Not because it’s unreasonable — it’s completely reasonable, it's beyond reasonable when your health is on the line — but because the list of possible mammalian landmines is so bizarre and extensive that it starts to sound less like a food allergy and more like an ancient curse.
At some point I realized that dining out no longer felt relaxing. It felt like assigning homework to strangers and then hoping they cared enough to do it correctly. So I opted out.
Which is how I ended up leveling up my cooking skills by approximately one thousand percent. Because when you can’t safely eat at restaurants anymore and you suddenly lose at least half your ingredients, it becomes clear rather quickly that you either learn to cook creatively or perish dramatically beside a package of plain chicken thighs.
And I do want to state for the record — because I have a tendency to tell these stories in a sort of “what a quirky adventure!” tone — that this was an enormous life pivot. This was the motherforker of all forks in the road!
Before alpha-gal, I ate out constantly. And at home? I would estimate that roughly 85% of my meals involved mammal in some form. Cheeseburgers. BLTs. Steaks on the grill. Little bits of bacon wandering into recipes. My kitchen was basically a shrine to cow and pig.
Then suddenly I found myself trapped in a bizarre survival game show where the challenge was: Create a satisfying meal using only poultry, oat milk, and mounting psychological fatigue.
And not even my old cookware survived the transition. Because asterisk: if you previously cooked mammal in your pans, that pan is now haunted and while there’s debate over whether lingering residue can cause reactions I was not willing to be the guinea pig. Which means I got to experience the deeply frustrating process of replacing perfectly good kitchen equipment.
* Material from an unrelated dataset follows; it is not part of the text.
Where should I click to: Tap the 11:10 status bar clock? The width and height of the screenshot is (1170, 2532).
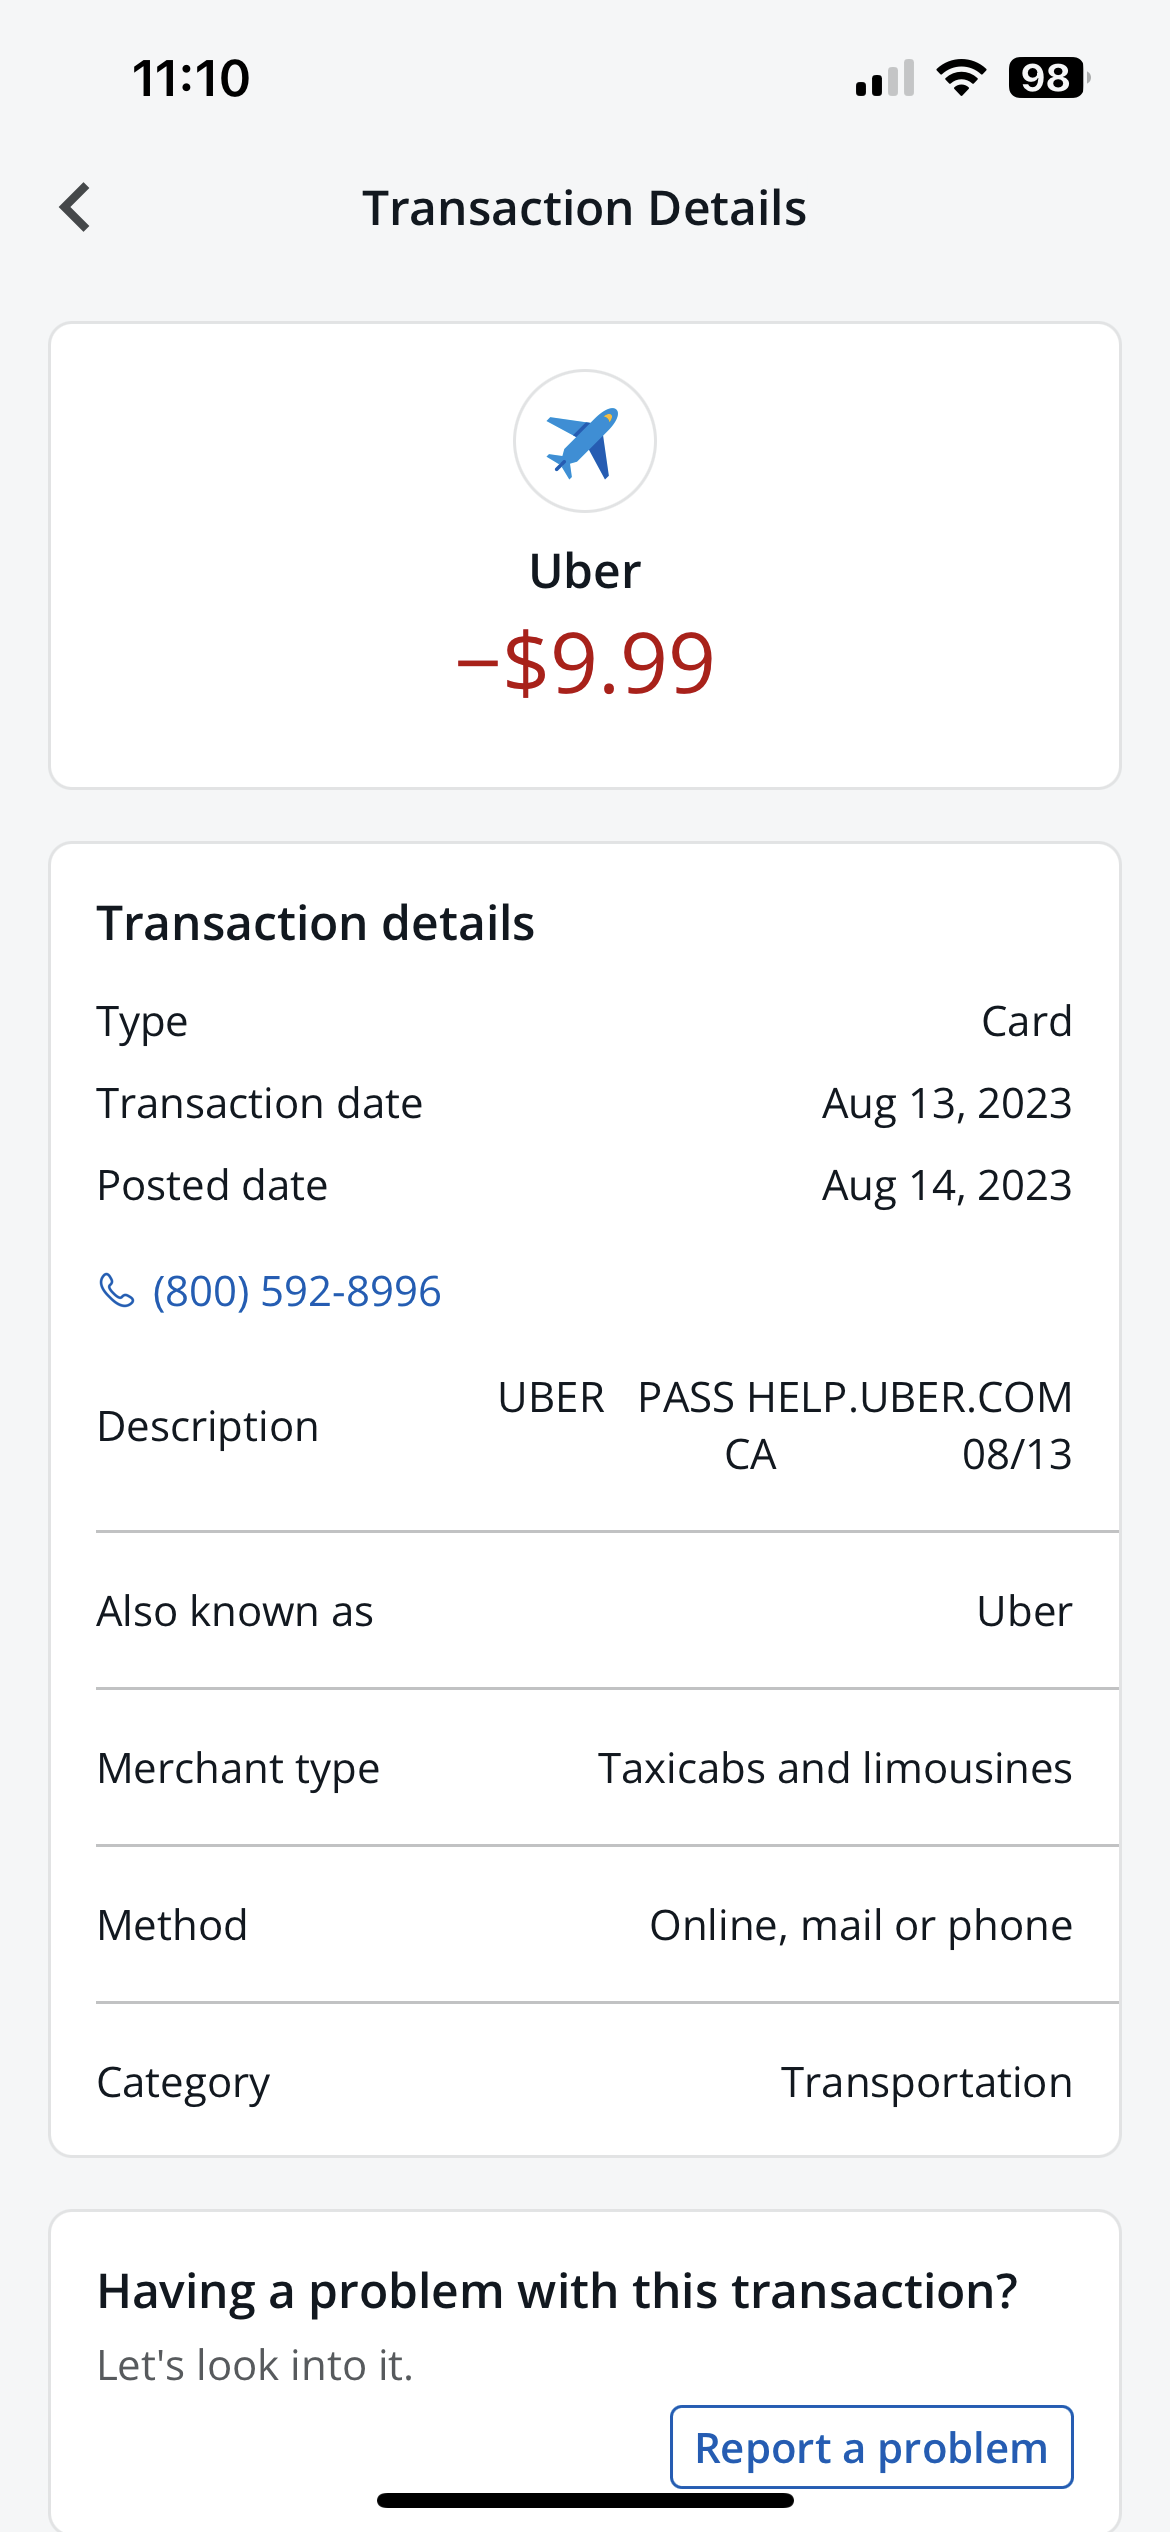(190, 78)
So there I was. Standing in my kitchen with a brand-new pan, one boring chicken breast, and absolutely no idea what to make for dinner.
I will say that I am deeply grateful I did not contract this in the dark ages. Though, to be fair, I am generally grateful not to live in the dark ages. The whole experience seems cold, muddy, and riddled with lepers.
But I digress.
What I mean is: thank God for the internet. Because now, whenever I stare hopelessly into my refrigerator like a pioneer woman who has lost the will to churn, I am only one desperate search away from culinary inspiration.
And my friends have been absolute heroes. Every so often I send out what can only be described as a seafood-and-poultry bat signal asking for everyone’s current favorite “fins and feathers” recipes, and they always come through. Suddenly people are texting me things like coconut shrimp bowls and lemon garlic cod and thai chicken meatball soup as though we are contestants on a very supportive episode of Chopped.
Which is how I learned that necessity may be the mother of invention, but dietary restriction is apparently the mother of surprisingly decent weeknight dinners.